A Python library for registering JSON objects in PostgreSQL with canonicalisation and caching
Project description
json-register
Note: This library is currently in beta. The API is stable but may change in future releases based on user feedback and production usage.
json-register is a caching registry for JSON objects, with storage in a PostgreSQL database, using their JSONB encoding. It ensures that semantically equivalent JSON objects are cached only once by employing a canonicalisation strategy in the cache, and using JSONB comparisons in the database. The database assigns a uniqiue 32-bit integer identifier to each object.
This library is written in Rust and provides native bindings for Python, allowing for seamless integration into applications written in either language.
Features
- Canonicalisation: JSON objects are canonicalised (keys sorted, whitespace removed) before storage to ensure uniqueness based on content.
- Caching: An in-memory Least Recently Used (LRU) cache minimizes database lookups for frequently accessed objects.
- PostgreSQL Integration: Efficiently stores and retrieves JSON data using PostgreSQL's
JSONBtype. - Batch Processing: Supports batch registration of objects to reduce network round-trips and improve throughput.
- Cross-Language Support: Provides a native Rust API and a Python extension module.
- Security: SQL injection prevention through identifier validation and automatic password sanitization in error messages.
- Configurable Timeouts: Optional connection pool timeouts for acquire, idle, and maximum lifetime settings.
- Monitoring: Query methods for connection pool metrics and cache hit rate statistics.
Installation
Rust
Add the following to your Cargo.toml:
[dependencies]
json-register = "0.3.0"
tokio = { version = "1.0", features = ["full"] }
serde_json = "1.0"
Python
Ensure you have a compatible Python environment (3.8+) and install the package.

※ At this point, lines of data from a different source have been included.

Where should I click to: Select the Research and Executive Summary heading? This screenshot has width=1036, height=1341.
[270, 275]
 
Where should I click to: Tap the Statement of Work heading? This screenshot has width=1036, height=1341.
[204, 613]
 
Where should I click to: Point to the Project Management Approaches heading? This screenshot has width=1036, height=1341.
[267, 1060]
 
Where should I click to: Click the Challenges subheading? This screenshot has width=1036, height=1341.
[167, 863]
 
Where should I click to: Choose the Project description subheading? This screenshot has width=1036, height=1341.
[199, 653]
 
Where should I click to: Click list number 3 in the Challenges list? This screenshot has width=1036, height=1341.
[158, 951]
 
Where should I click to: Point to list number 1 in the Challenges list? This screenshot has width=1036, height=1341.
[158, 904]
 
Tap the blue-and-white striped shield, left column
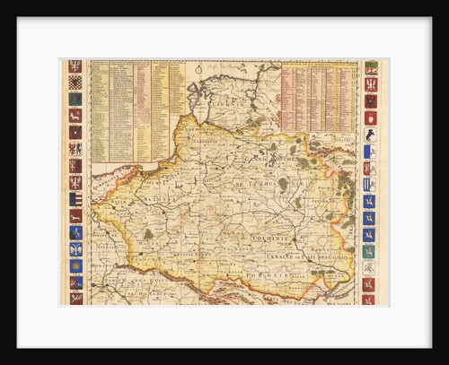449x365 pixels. [75, 199]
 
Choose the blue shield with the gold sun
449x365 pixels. [75, 265]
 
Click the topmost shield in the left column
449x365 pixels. [75, 66]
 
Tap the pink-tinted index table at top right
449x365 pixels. [318, 99]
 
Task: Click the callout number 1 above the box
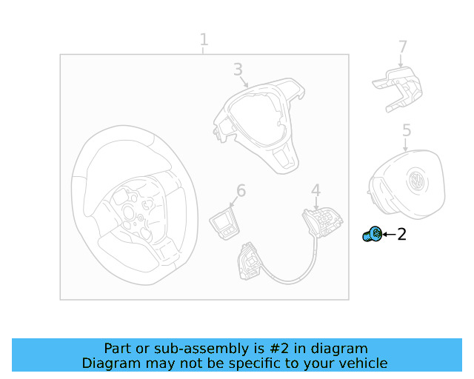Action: (x=204, y=39)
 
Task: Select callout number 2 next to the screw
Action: (x=401, y=234)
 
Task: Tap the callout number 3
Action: (x=238, y=69)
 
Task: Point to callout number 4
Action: (x=316, y=190)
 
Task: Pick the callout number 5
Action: (x=407, y=130)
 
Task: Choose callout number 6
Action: (x=241, y=190)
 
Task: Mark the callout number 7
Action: (x=403, y=47)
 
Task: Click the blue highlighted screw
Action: (x=372, y=234)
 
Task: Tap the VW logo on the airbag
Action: (x=416, y=180)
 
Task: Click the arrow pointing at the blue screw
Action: (x=389, y=234)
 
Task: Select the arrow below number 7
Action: (x=401, y=61)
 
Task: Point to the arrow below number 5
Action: (x=405, y=144)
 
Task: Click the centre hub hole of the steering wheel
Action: (x=128, y=211)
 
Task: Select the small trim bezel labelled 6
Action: (x=224, y=224)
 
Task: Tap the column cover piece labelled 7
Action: (x=398, y=90)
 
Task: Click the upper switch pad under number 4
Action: (x=323, y=221)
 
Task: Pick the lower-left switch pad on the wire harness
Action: (x=250, y=261)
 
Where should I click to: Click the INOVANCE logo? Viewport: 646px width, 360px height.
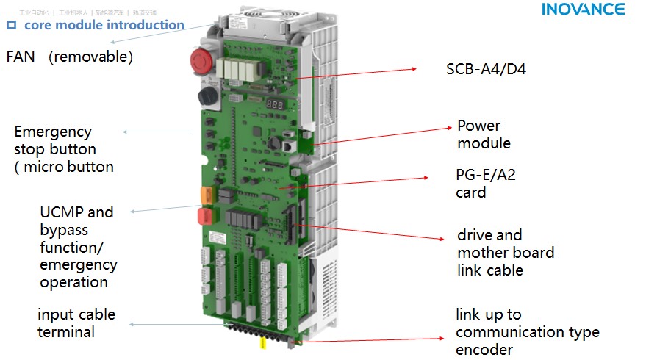click(x=583, y=10)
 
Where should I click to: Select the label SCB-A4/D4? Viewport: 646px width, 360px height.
click(x=486, y=70)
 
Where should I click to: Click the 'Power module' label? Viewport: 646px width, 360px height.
click(x=484, y=134)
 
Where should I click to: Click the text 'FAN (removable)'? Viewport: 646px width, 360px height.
click(x=69, y=57)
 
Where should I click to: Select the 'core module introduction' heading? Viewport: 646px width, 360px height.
click(x=104, y=25)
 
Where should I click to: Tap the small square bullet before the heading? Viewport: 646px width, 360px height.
click(x=11, y=25)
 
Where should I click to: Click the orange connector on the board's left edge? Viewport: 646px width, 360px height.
click(x=206, y=195)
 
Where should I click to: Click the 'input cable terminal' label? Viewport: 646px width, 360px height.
click(x=76, y=323)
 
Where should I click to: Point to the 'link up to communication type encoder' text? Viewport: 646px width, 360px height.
click(x=527, y=332)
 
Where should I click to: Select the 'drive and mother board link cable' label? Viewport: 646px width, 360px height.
click(x=506, y=252)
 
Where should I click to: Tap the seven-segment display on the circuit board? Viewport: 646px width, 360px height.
click(x=274, y=104)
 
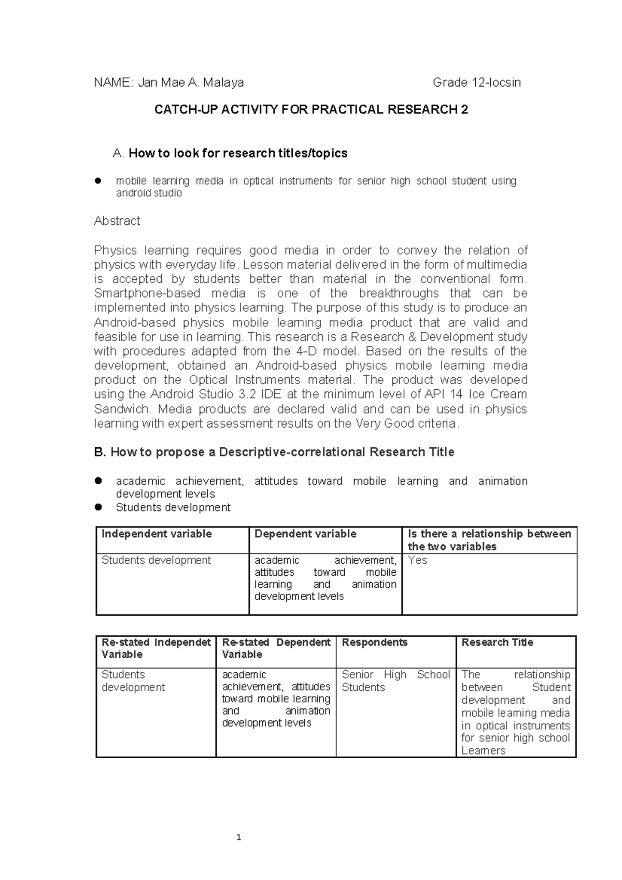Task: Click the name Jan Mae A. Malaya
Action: [x=191, y=82]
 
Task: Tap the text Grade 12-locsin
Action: [x=476, y=82]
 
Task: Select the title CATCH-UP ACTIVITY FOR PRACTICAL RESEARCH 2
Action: [x=311, y=110]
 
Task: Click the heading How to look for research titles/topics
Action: [x=237, y=153]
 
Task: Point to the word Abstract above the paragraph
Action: [x=117, y=221]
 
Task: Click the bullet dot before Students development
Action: [x=98, y=507]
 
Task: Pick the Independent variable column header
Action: [x=157, y=534]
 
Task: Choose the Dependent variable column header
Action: [x=305, y=534]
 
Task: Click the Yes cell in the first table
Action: [x=417, y=560]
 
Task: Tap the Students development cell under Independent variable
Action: [x=156, y=560]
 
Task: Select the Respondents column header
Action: [x=374, y=643]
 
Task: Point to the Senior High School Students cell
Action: [x=395, y=681]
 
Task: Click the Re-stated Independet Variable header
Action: [x=156, y=648]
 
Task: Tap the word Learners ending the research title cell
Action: [x=483, y=751]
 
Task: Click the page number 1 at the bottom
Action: [x=238, y=837]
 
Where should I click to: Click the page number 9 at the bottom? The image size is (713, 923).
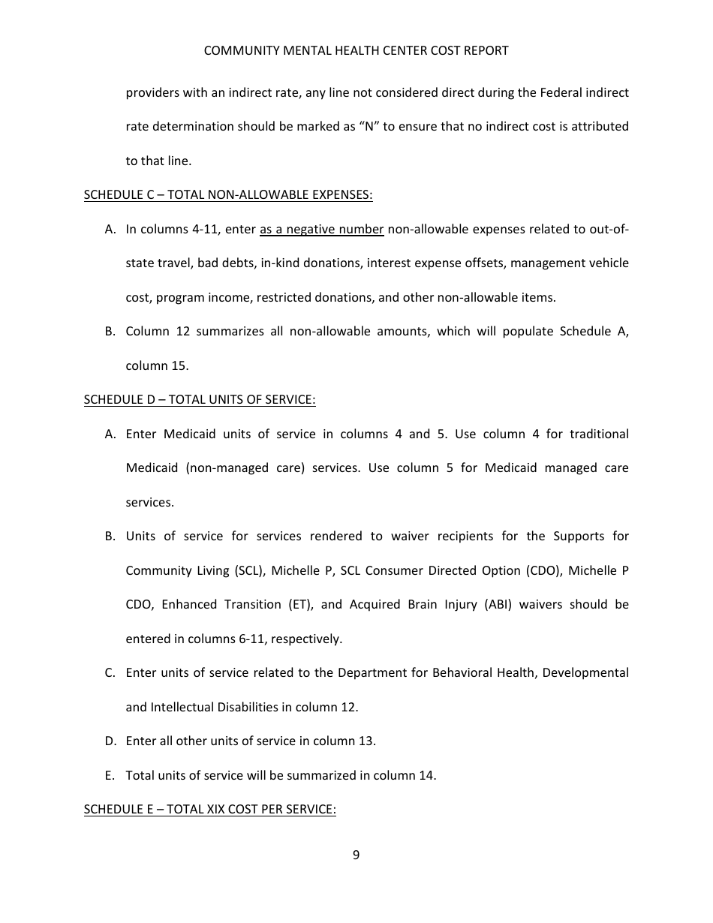(356, 855)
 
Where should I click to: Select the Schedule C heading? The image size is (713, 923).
(227, 194)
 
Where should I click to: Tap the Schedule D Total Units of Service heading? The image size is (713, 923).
(199, 399)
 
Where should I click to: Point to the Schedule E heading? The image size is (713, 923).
(209, 809)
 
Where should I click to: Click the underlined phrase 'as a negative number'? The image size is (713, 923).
(321, 229)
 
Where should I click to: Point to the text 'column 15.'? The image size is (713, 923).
(157, 365)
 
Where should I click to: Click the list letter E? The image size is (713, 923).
(110, 775)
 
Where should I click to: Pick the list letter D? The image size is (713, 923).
(110, 741)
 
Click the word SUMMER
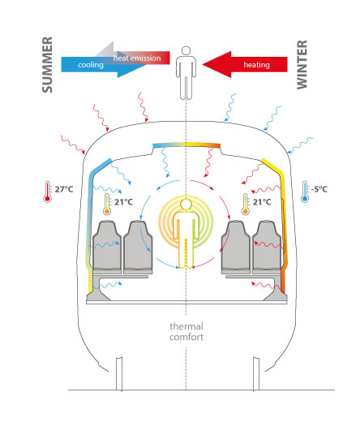click(47, 65)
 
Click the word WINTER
click(302, 65)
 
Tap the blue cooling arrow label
click(91, 65)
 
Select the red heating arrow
click(245, 64)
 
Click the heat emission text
click(137, 58)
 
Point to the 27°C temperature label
click(64, 189)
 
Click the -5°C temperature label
click(319, 189)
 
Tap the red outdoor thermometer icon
click(47, 192)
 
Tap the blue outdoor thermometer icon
click(305, 192)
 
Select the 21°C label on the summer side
click(123, 202)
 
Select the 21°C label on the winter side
click(262, 202)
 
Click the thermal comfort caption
click(186, 331)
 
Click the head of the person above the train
click(186, 51)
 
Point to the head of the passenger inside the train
click(186, 205)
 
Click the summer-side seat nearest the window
click(107, 248)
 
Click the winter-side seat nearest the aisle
click(236, 248)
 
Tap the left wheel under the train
click(119, 374)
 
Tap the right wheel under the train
click(256, 374)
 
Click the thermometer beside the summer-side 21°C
click(107, 205)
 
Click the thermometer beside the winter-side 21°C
click(245, 205)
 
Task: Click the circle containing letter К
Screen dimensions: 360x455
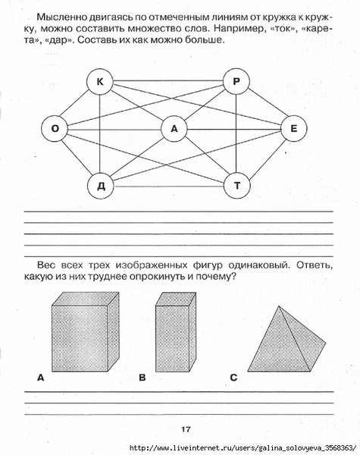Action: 100,82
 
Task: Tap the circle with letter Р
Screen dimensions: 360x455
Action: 236,81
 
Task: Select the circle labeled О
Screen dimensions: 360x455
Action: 55,128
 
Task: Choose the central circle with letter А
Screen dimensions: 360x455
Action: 174,128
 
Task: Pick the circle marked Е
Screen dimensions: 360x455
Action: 293,128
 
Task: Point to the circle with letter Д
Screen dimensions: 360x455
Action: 101,186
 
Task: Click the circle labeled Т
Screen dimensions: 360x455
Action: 237,185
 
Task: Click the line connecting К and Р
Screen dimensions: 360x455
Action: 168,80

Currently available on TestPyPI:
pip install --index-url https://test.pypi.org/simple/ --extra-index-url https://pypi.org/simple/ json-register-rust
Once published to PyPI:
pip install json-register-rust
Database Schema
Before using json-register, create the required table and index in your PostgreSQL database:
CREATE TABLE IF NOT EXISTS json_objects (
id SERIAL PRIMARY KEY,
json_object JSONB UNIQUE NOT NULL
);
CREATE INDEX IF NOT EXISTS idx_json_objects_gin ON json_objects USING GIN (json_object);
The GIN index enables efficient containment and path queries on the JSONB column. You can customise the table name, id column, and jsonb column names - just ensure they match your Register / JsonRegister configuration.
Usage
Rust Example
The following example demonstrates how to initialize the registry and register JSON objects using the Rust API.
use json_register::Register;
use serde_json::json;
use std::error::Error;
#[tokio::main]
async fn main() -> Result<(), Box<dyn Error>> {
// Configuration parameters
let connection_string = "postgres://user:password@localhost:5432/dbname";
let table_name = "json_objects";
let id_column = "id";
let jsonb_column = "data";
let pool_size = 10;
let lru_cache_size = 1000;
// Initialize the register
let register = Register::new(
connection_string,
table_name,
id_column,
jsonb_column,
pool_size,
lru_cache_size,
None, // acquire_timeout_secs (defaults to 5)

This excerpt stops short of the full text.